La deuxième fois que je l'ai vue, ce fût deux ans plus tard, en 1994. Elle avait bien grandi et ses grands yeux verts semblaient observer le monde avec beaucoup de curiosité. Ma mère décida que ce n'était pas la peine que je déménage et que je pouvais très bien cohabiter quelques jours avec la petite fille. Cette dernière passa le plus clair de son temps à m'observer. Elle ne s'approcha pas à moins d'un mètre de moi, mais ses beaux yeux couleur prairie ne me quittaient plus. Elle était très silencieuse et ne produisait pas un son. J'appris par ses parents qu'elle s'appelait Luciana. Ce fût bientôt l'heure des au revoir et je fus de nouveau seul.

Elle revint l'été suivant et séjourna à nouveau dans ma chambre. Cette fois ci, elle parla un peu, autant que le peut une enfant de trois ans. J'appris donc qu'elle adorait la mer et surtout les coquillages. Elle me montra tout ceux qu'elle avait ramassé durant le séjour. Elle parla un peu, mais elle laissa aussi des grands moments de silence, juste pour m'observer. Bien vite, trop vite, ce fut l'heure pour elle de repartir. La maison était moins intéressante, moins lumineuse sans elle. Je me mis donc à attendre son retour avec impatience, seul dans ma petite chambre.

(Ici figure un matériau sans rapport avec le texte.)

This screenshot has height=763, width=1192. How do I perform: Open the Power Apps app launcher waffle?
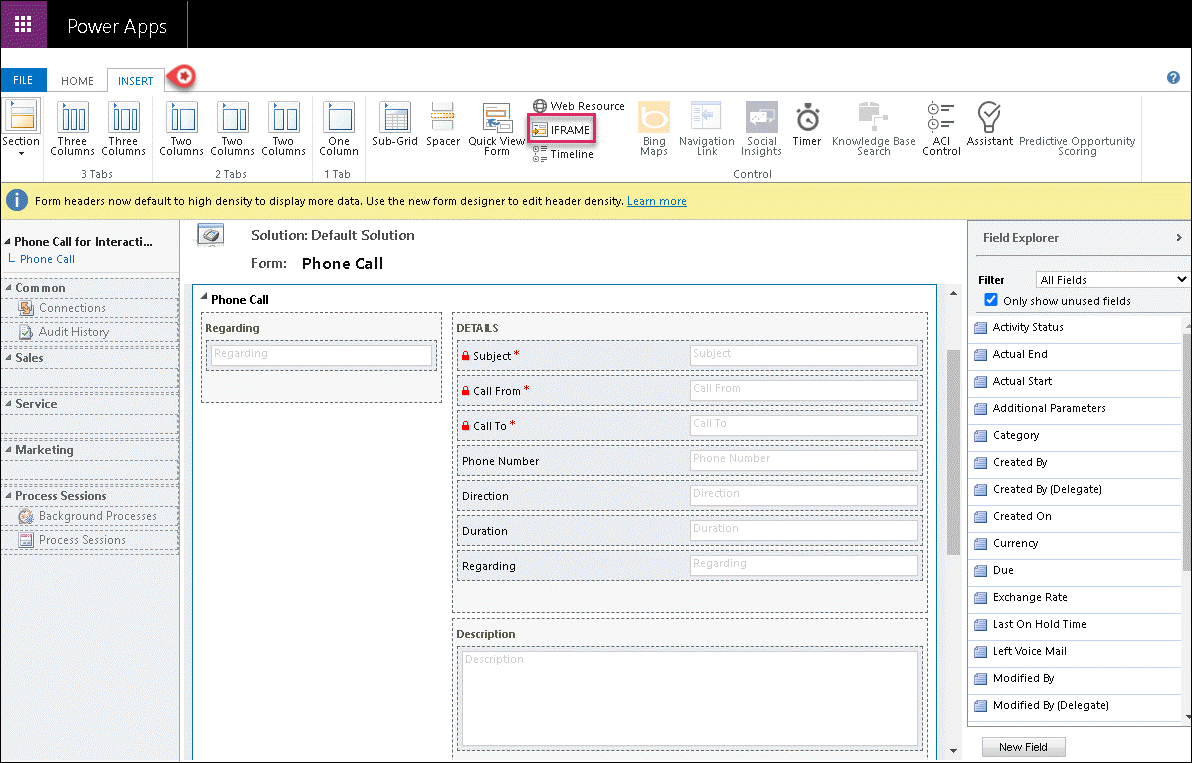(23, 24)
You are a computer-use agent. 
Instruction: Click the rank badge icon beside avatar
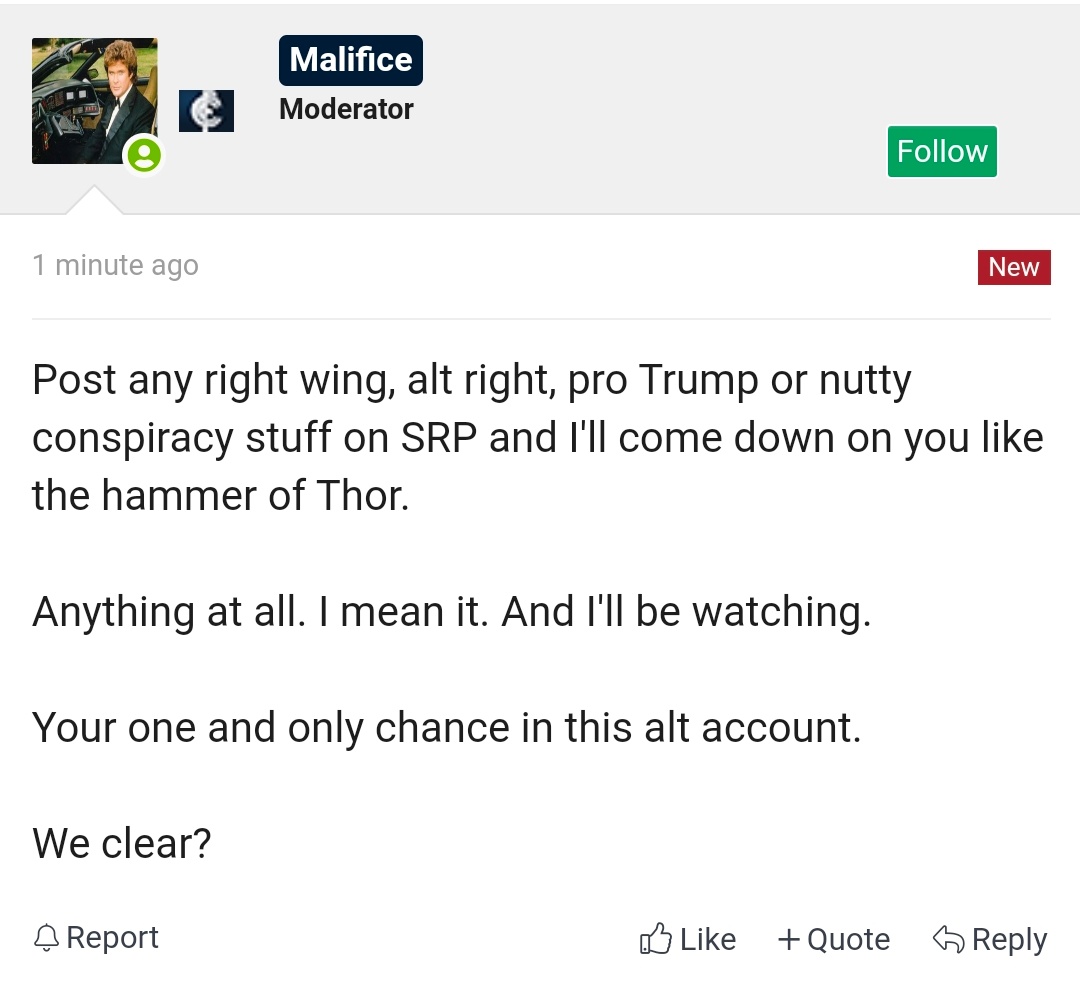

Elle avait quatre ans quand elle débarqua à la maison pour la quatrième fois. Sans grande surprise, et pour mon plus grand plaisir, elle logea dans ma chambre. Elle me raconta sa rentrée à l'école, en septembre dernier et son année scolaire. Elle fondit en larmes en m'apprenant que son chien Mika était mort. Mais son séjour ne dura que quelques jours seulement et bientôt sa petite bouille rousse nous quitta, ma mère et moi.

À partir de là, Luciana revint chaque été. Et chaque été, elle passait de longs moments à me parler, à me regarder. Et chaque été, je l'écoutais sans dire un mot. Au fil du temps, je la vis fière d'avoir réussi à déchiffrer les mots. Je l'écoutais me dicter la règle de cailloux, genoux et hiboux, toute contente d'avoir réussi à la retenir. Elle me dit un jour qu'elle voulait devenir médecin, puis l'année suivante son rêve fût de faire carrière en tantque chanteuse. Rêve qui se transforma en l'idée d'être écrivaine. Elle me conta sa passion pour la lecture, puis pour l'écriture. Elle me parla des hiéroglyphes, cette langue perdue qui la fascinait.

J'adorais tous les moments passés avec elle et je ne vivais plus que pour cela, dans l'attente de l'été suivant. Petit à petit, je la vis grandir, ses cheveux roux poussèrent, ses formes se développèrent. Elle devint, selon moi, une adolescente magnifique. Elle que j'avais connu bébé allait faire sa rentrée au lycée. Rentrée qui se passa fort bien, si j'en crois son récit l'été suivant.

Luciana y avait rencontré un jeune homme, Vincent, qui était dans la même classe qu'elle. Elle le trouvait drôle, intelligent, instruit et surtout très beau. En bref, elle avait eu le coup de foudre. Coup de foudre réciproque car durant les trois semaines où elle séjourna chez nous, elle passa au moins une vingtaine d'heures au téléphone avec le jeune homme. Ma créatrice râla, pour la forme, de ne plus pouvoir utiliser son portable.

Quelques étés suivants, elle vint accompagnée de Vincent. Elle ne me parla pas beaucoup cette année là, mais elle me parut tellement heureuse que je ne lui en voulus guère.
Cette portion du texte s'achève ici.